For the past four years, Darren has contributed many volunteer hours and commitment that some other people would take a lifetime to fulfill. Darren’s volunteer work over these years has been extensive and each role has led to more challenging and demanding situations. On top of all this community work, Darren continues to juggle the demands of tertiary education. He has already gained Certificate IV in Disability as well as working full time.
Darren sees his voluntary work as a process and is proud to be involved in the idea of making differences in the lives of children with disabilities. Darren believes it is not only important but also fulfilling for children with disabilities to go home at the end of the day with a smile on their faces and their parents having the much-needed rest and support.
“From my experience working as a Volunteer with Gateways Support Services, I have gone from being a loner and keeping to myself to more an outgoing person and developing people skills. I have learnt to say ‘I can’ instead of ‘I can’t!’ and I have found volunteering experience incredibly rewarding. I encourage anyone to do something positive for themselves and others!”
I initially became a volunteer for Gateways at least 9 months ago. At first I was a bit hesitant and apprehensive due to it being something that I have never done before, but let me reassure you, the journey that I have embarked upon at Gateways has been a worthwhile one that will never be forgotten!
Being a volunteer for Gateways not only provides an excellent learning experience for the children/adults that have a disability, but also for you as the volunteer. You learn that these young adults have many admirable qualities about themselves, such as, being brave, a risk taker, enthusiastic towards life- all they need is someone that will listen and to respond actively. This is where you as a volunteer are needed immensely.

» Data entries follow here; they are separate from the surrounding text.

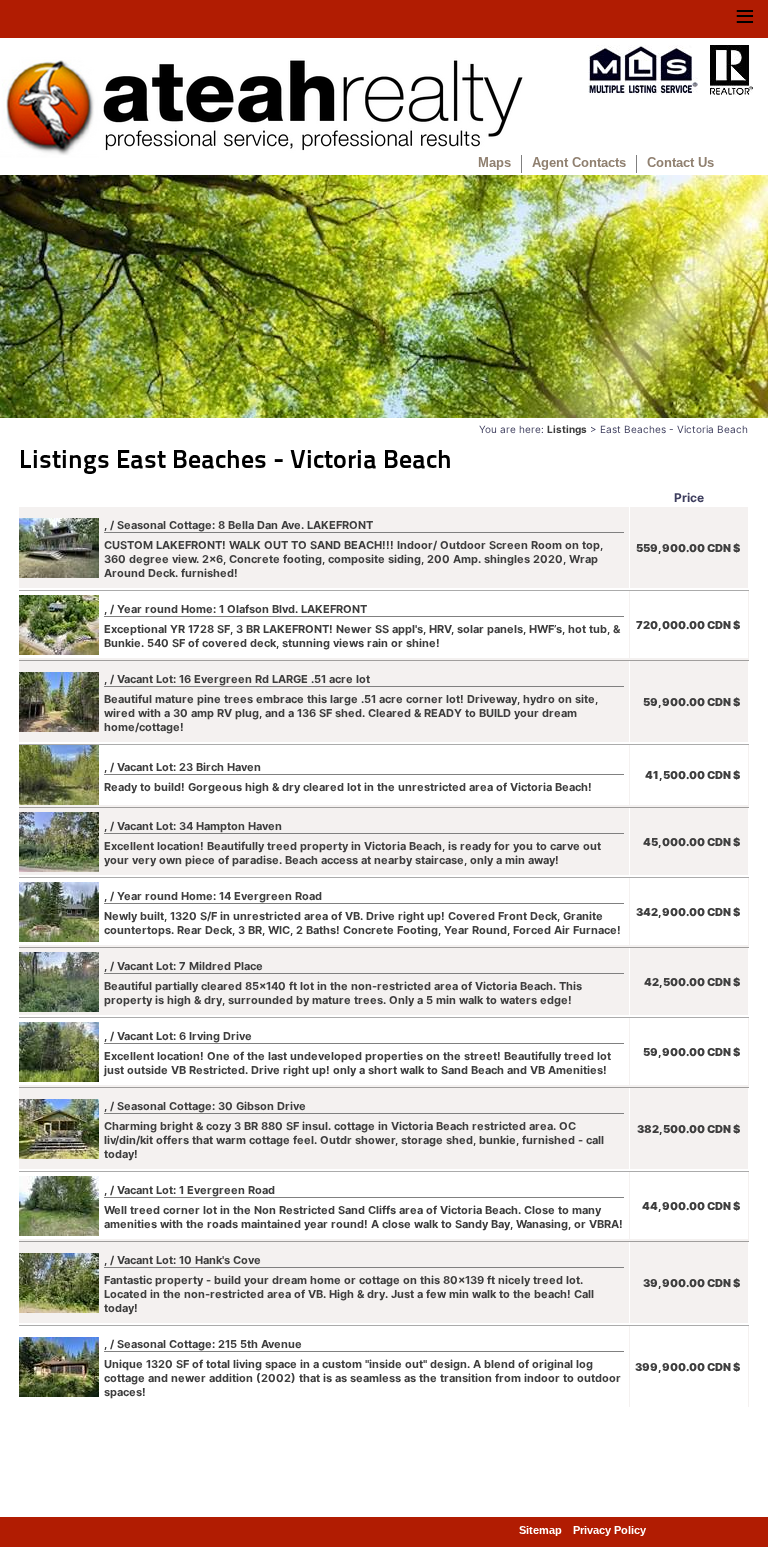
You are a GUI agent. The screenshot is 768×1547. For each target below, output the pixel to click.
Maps (494, 162)
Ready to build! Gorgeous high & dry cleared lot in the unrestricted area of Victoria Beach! (348, 777)
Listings (567, 429)
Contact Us (680, 162)
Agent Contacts (579, 162)
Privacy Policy (609, 1530)
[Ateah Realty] (263, 153)
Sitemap (540, 1530)
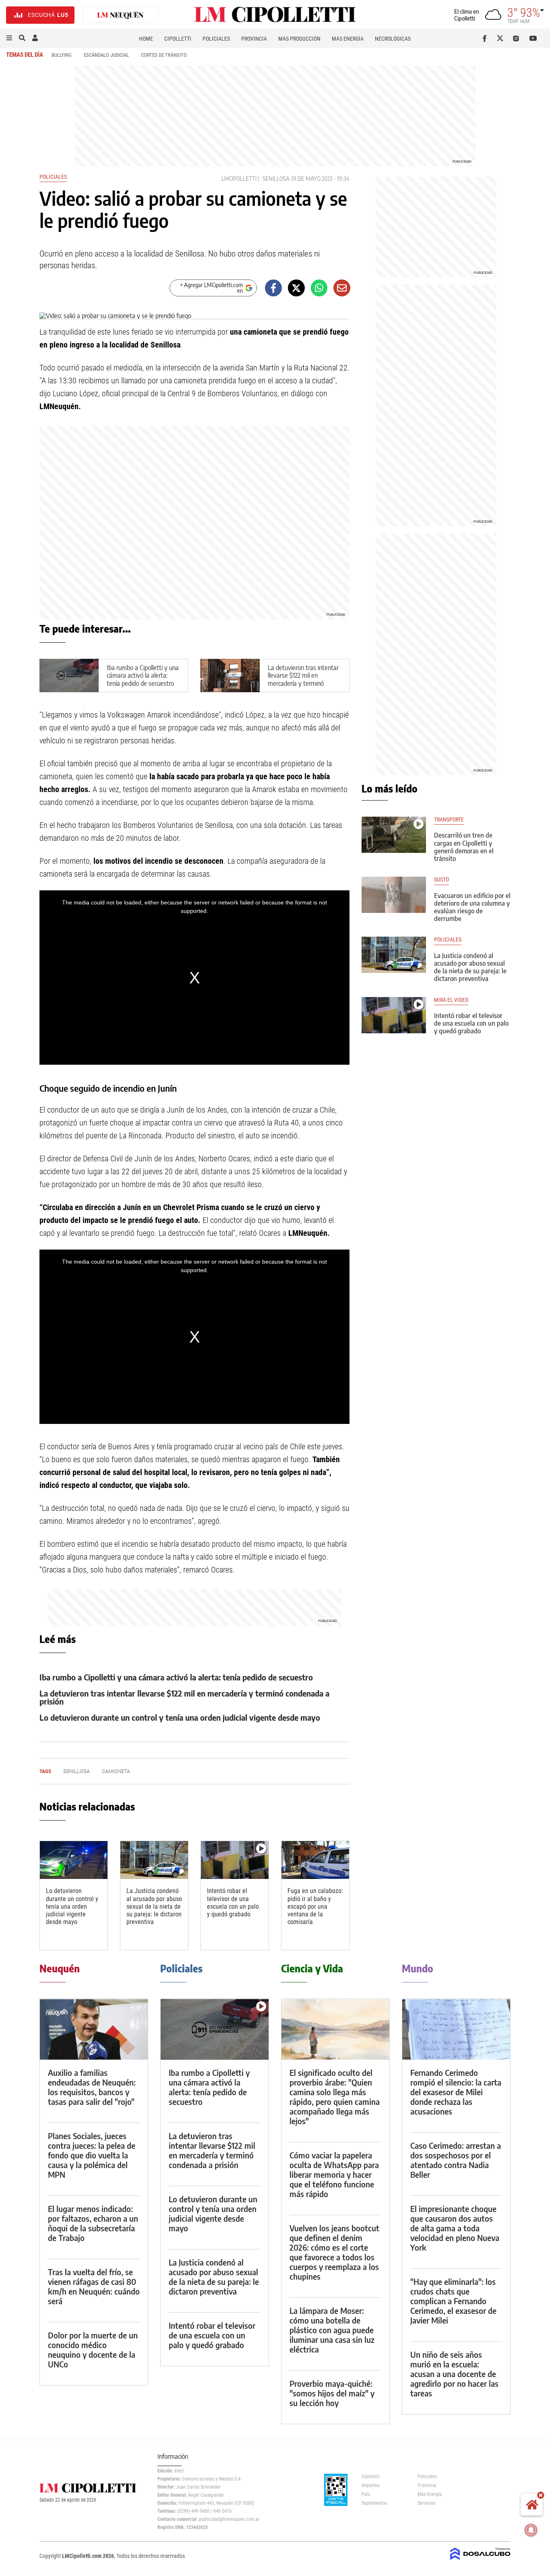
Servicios (426, 2503)
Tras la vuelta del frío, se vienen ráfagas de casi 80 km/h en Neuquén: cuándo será (94, 2286)
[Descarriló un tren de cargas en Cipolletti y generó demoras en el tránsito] (394, 835)
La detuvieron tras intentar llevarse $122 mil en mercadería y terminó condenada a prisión (303, 679)
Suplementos (374, 2503)
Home (146, 38)
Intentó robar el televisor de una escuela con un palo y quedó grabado (233, 1902)
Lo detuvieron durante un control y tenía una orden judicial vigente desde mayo (179, 1717)
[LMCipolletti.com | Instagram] (518, 38)
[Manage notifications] (531, 2530)
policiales (447, 940)
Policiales (216, 38)
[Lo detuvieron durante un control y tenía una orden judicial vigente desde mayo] (74, 1860)
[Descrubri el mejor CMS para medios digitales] (480, 2561)
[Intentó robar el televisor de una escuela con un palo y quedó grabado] (235, 1860)
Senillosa (276, 178)
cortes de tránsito (164, 55)
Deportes (370, 2485)
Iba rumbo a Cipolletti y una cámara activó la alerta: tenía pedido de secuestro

The programs that are offered by Gateways have the potential to develop and extend 21stcentury skills, such as, thinking creatively, collaborating and interaction, and taking risks. These skills are essential to prepare individuals for the future. It is through Gateways that these skills are recognised and therefore provides many opportunities for these skills to be further developed.
The young adults that have a disability are invited to go out of their comfort zone within the programs that Gateways offers. In saying this, you are also invited to go out of your comfort zone when you volunteer for particular activities. For example, I have not been ten-pin bowling in many years – it was something that I thought I out grew. However, it was by signing up to volunteer for ten-pin bowing that I not only got out of my comfort zone, but I absolutely had a fantastic time. To this day, I love ten-pin bowling due to the positive experience gained from volunteering at that particular event.
If you think you may like to be a part of working with children or young adults that have a disability, or perhaps you just want to work with children in general, Gateways is such a beneficial program to volunteer for. The experiences that you gain will last a lifetime and the experiences that they gain from you will last a lifetime as well.
If you are considering being a volunteer for Gateways, which I strongly encourage you to do- remember, you are not alone in this journey you’re about to embark upon – you have the children/adults from Gateways walking alongside you!